(Records from a dataset)

• • •

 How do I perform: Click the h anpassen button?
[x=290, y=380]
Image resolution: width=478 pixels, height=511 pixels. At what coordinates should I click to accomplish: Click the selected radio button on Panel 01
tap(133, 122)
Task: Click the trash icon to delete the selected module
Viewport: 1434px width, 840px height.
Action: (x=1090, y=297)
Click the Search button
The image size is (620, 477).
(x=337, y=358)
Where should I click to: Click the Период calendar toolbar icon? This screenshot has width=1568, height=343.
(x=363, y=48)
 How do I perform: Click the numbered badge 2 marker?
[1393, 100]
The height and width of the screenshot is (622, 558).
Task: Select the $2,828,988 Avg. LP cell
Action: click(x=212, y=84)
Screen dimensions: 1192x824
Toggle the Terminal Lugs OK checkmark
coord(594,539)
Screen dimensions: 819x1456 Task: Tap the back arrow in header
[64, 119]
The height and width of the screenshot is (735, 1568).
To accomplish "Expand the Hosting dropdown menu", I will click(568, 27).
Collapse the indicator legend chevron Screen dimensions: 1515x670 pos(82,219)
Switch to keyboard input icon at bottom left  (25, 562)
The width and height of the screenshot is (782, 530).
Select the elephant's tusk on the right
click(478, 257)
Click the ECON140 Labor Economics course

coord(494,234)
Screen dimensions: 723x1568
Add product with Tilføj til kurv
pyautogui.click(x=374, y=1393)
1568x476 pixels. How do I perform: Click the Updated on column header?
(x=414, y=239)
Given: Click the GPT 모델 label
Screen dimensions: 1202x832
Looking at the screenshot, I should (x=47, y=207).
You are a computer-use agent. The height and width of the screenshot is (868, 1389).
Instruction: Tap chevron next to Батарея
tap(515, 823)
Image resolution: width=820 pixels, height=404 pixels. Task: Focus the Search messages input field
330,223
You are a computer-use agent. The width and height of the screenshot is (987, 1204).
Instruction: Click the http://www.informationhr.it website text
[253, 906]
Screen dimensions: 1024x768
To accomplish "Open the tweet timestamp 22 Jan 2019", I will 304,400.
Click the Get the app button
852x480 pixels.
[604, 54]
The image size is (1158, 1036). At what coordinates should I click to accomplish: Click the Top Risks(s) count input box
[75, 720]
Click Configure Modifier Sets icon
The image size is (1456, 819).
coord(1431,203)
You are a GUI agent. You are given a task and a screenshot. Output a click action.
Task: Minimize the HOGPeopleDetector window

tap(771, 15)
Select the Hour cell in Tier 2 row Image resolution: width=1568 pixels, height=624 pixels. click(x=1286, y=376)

• • •

Assigned task:
List each line of the records that holds the string "agent".

Solution for this problem:
You are a computer-use agent. The height and width of the screenshot is (868, 1389).
You are a computer-use agent. The width and height of the screenshot is (987, 1204).
You are a GUI agent. You are given a task and a screenshot. Output a click action.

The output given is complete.